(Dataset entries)
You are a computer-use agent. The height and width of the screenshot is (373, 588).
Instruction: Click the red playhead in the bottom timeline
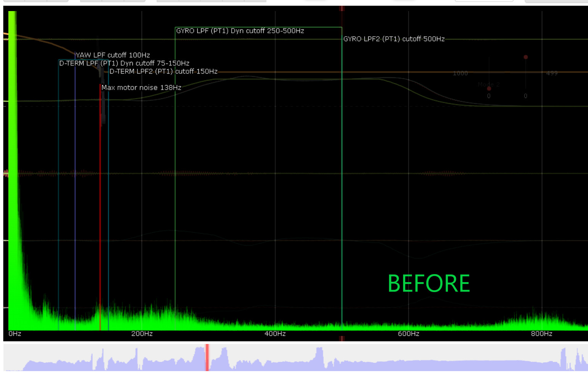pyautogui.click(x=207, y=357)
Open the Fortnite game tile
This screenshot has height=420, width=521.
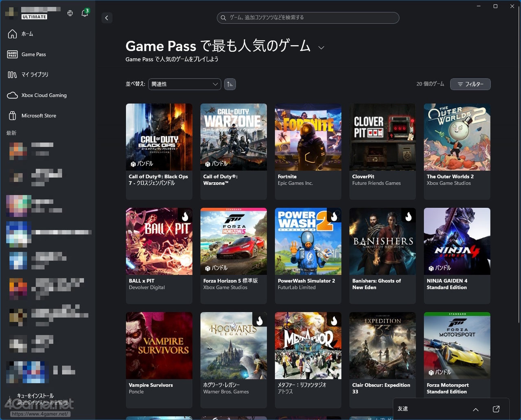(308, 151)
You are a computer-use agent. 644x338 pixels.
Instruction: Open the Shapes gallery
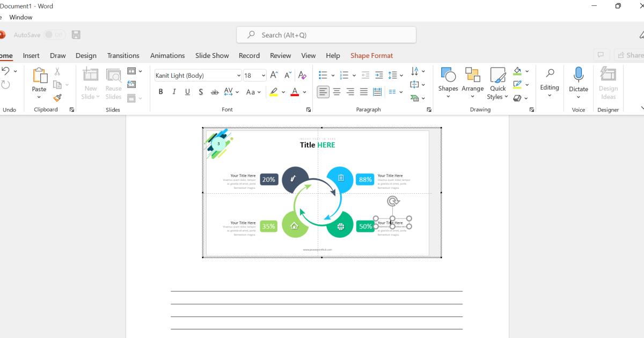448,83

### Work instructions
Copy all lines above containing the string "computer".

### Written answer
You are a computer-use agent. The height and width of the screenshot is (373, 588).
You are a computer-use agent. 644x338 pixels.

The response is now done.